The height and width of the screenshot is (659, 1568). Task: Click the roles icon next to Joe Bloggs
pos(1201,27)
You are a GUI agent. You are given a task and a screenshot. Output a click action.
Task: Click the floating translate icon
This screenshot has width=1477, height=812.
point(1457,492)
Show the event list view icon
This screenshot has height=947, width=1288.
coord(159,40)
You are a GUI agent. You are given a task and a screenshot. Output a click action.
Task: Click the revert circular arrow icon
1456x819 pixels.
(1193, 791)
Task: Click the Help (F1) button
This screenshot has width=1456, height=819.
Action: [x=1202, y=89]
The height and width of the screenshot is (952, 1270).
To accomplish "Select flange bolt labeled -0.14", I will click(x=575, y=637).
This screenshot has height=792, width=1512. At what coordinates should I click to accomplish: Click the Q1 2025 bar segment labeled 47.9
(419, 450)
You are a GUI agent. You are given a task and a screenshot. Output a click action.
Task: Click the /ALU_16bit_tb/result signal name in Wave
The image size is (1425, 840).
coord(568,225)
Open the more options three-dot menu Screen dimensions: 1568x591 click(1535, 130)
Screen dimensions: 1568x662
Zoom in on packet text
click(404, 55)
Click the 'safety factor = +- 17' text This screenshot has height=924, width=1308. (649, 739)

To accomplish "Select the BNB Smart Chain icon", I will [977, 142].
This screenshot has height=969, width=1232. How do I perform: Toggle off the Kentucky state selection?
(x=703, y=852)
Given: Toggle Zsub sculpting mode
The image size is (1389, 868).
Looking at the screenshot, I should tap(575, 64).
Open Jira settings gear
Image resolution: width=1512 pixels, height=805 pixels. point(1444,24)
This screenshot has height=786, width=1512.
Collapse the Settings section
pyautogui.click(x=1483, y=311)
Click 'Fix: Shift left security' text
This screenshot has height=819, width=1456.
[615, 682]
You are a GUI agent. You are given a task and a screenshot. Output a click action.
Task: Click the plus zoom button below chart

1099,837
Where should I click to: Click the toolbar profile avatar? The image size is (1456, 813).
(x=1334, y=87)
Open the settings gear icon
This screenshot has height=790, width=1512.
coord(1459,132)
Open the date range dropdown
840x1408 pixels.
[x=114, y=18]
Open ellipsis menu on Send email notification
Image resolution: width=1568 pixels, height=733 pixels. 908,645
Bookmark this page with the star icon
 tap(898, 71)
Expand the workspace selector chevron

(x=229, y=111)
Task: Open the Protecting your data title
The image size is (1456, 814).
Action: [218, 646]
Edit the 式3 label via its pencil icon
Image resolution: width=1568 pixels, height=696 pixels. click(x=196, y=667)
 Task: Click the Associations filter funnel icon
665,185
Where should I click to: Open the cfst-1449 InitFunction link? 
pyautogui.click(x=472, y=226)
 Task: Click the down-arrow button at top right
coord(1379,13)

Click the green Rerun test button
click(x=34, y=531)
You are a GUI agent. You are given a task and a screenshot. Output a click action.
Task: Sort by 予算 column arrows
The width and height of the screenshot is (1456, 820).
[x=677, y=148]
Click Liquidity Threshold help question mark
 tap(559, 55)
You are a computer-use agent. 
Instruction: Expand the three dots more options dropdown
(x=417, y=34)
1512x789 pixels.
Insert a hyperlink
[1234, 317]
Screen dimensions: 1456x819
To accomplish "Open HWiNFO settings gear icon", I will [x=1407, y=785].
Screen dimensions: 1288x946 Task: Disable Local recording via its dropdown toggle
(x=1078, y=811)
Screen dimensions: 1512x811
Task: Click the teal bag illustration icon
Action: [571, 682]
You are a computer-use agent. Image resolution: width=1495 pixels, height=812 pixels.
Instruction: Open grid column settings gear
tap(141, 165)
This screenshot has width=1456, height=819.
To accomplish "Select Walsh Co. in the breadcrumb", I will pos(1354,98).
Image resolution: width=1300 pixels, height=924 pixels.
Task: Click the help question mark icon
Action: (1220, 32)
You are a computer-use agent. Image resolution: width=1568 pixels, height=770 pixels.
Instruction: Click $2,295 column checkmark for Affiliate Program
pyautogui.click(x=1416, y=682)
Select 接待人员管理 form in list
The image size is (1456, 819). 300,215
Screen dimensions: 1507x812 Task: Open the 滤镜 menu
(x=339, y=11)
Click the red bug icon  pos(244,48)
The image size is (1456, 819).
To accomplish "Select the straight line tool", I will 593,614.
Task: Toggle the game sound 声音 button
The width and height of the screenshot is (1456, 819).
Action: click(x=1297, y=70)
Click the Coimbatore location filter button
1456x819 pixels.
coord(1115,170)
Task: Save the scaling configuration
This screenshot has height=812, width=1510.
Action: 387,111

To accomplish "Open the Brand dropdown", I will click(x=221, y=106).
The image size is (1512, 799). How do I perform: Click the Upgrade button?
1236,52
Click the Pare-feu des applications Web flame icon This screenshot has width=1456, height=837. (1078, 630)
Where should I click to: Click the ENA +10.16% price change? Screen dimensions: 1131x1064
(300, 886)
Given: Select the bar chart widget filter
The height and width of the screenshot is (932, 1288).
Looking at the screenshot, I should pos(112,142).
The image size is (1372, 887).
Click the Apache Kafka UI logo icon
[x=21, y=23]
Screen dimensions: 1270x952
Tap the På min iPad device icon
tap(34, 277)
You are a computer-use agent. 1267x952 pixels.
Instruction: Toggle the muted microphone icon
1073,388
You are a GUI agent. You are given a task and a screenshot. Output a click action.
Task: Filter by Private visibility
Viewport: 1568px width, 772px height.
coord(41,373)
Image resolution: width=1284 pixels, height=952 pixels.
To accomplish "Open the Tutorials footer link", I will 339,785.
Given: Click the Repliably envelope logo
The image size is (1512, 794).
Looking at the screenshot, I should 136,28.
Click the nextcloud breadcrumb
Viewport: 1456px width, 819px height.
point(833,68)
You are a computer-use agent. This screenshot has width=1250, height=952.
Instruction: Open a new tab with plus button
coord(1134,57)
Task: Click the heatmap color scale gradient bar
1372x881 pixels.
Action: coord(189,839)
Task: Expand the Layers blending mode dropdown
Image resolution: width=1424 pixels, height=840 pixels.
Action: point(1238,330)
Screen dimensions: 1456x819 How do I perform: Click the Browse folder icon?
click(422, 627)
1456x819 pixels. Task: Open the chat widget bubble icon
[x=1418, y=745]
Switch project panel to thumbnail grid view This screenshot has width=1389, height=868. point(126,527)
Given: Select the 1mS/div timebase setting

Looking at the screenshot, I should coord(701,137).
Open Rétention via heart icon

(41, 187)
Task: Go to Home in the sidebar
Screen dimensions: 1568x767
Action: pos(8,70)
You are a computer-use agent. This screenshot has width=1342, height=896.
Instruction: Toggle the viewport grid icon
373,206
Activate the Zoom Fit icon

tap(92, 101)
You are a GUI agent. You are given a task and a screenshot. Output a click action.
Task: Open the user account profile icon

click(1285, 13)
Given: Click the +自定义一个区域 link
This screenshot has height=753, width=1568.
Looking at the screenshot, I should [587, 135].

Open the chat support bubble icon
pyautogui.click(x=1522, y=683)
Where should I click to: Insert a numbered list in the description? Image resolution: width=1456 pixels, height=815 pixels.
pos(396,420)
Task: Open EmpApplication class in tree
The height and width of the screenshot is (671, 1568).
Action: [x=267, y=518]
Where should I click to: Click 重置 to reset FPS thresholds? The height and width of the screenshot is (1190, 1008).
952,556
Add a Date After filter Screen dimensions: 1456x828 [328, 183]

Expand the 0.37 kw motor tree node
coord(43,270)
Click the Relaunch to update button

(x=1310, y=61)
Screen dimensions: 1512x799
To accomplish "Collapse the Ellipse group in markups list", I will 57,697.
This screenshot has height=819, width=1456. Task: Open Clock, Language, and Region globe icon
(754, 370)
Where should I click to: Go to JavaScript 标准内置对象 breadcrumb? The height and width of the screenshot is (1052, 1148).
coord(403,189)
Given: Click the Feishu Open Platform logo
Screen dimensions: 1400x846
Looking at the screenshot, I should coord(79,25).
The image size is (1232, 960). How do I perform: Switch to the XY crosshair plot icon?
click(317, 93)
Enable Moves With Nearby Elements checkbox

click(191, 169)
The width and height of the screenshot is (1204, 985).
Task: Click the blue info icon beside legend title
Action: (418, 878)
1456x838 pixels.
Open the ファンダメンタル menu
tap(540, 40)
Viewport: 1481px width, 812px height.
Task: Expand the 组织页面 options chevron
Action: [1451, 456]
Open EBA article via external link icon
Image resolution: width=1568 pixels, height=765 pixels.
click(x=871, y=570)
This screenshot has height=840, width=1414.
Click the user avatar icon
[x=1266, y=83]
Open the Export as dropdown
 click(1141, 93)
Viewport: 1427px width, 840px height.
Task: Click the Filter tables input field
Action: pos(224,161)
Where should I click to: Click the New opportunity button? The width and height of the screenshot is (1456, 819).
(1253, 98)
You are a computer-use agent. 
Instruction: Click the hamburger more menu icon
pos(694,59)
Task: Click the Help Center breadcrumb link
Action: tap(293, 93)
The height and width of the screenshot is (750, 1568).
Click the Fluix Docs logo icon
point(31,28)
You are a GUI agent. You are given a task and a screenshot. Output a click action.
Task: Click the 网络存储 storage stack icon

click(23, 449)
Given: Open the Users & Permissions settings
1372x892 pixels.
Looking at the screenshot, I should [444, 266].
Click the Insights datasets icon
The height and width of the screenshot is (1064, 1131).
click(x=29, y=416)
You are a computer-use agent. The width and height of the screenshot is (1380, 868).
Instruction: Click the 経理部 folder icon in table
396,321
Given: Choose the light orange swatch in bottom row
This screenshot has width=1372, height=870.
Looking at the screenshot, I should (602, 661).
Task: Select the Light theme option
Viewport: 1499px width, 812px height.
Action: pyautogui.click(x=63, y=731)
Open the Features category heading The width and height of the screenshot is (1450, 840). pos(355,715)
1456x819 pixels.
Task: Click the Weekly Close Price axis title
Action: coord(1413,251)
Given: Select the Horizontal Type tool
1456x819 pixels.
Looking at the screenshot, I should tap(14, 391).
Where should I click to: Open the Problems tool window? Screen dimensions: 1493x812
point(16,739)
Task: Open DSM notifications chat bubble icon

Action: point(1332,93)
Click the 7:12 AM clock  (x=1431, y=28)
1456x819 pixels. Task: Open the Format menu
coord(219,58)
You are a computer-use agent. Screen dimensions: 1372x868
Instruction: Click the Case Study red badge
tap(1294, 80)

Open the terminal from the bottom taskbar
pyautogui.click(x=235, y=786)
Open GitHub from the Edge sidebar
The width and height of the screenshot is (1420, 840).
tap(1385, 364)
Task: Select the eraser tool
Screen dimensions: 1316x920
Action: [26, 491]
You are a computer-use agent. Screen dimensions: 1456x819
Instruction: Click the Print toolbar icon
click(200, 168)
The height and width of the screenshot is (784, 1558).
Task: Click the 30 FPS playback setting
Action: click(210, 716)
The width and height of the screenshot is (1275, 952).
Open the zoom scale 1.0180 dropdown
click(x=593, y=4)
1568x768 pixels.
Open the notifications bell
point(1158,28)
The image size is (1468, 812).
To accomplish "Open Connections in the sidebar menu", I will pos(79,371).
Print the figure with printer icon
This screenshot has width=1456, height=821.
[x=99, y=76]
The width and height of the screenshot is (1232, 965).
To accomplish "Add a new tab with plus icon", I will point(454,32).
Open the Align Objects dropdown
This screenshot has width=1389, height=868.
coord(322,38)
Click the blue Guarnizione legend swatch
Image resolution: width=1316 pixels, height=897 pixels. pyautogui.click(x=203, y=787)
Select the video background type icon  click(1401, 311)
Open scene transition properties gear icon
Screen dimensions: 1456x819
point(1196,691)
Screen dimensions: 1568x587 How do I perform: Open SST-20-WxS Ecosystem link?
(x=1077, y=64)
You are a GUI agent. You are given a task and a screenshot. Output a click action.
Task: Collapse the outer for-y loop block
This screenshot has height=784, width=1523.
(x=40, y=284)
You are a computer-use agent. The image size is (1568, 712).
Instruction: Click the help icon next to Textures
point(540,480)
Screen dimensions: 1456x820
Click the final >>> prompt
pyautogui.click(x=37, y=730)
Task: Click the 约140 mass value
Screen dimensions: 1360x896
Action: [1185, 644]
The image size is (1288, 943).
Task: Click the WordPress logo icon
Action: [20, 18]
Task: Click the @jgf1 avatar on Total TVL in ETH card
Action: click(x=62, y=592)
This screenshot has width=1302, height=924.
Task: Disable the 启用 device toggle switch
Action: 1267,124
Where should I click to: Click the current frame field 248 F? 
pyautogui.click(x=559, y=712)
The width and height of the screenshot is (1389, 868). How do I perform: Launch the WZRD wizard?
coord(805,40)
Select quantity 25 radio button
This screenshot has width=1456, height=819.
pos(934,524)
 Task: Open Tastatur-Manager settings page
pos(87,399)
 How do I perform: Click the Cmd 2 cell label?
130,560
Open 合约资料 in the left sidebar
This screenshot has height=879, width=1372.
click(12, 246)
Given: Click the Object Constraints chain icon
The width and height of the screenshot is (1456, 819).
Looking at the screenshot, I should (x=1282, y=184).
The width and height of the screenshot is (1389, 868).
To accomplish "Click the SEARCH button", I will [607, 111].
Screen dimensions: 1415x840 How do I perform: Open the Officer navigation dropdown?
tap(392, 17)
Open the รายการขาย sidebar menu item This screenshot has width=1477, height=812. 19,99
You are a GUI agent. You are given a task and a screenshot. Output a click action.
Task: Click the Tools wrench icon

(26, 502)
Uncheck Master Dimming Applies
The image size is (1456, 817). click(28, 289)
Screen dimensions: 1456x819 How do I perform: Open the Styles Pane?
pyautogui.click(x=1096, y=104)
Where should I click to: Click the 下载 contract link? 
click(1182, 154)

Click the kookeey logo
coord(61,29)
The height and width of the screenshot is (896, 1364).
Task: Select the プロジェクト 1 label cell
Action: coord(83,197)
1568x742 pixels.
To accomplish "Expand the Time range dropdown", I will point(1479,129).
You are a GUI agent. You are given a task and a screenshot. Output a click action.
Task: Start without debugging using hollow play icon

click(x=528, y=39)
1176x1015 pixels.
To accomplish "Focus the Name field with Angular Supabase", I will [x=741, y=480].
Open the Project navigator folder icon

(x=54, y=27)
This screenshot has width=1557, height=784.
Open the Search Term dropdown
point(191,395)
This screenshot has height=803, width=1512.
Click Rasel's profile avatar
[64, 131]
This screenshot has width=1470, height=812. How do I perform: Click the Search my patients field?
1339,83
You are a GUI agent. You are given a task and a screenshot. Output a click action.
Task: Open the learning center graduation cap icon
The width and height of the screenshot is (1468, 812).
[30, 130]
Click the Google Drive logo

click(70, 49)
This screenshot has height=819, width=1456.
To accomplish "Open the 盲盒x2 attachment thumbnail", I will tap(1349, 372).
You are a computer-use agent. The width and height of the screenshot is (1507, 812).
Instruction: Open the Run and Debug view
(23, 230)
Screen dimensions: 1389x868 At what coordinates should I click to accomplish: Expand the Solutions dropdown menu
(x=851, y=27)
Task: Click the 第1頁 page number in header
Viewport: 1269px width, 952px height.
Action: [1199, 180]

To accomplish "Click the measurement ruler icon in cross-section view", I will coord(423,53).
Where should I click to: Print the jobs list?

* * * * *

TASK DIRECTIONS: From the material above, return every line that contains "mode".

SOLUTION TO THIS EXERCISE:
Given: Toggle Zsub sculpting mode
Task: Expand the Layers blending mode dropdown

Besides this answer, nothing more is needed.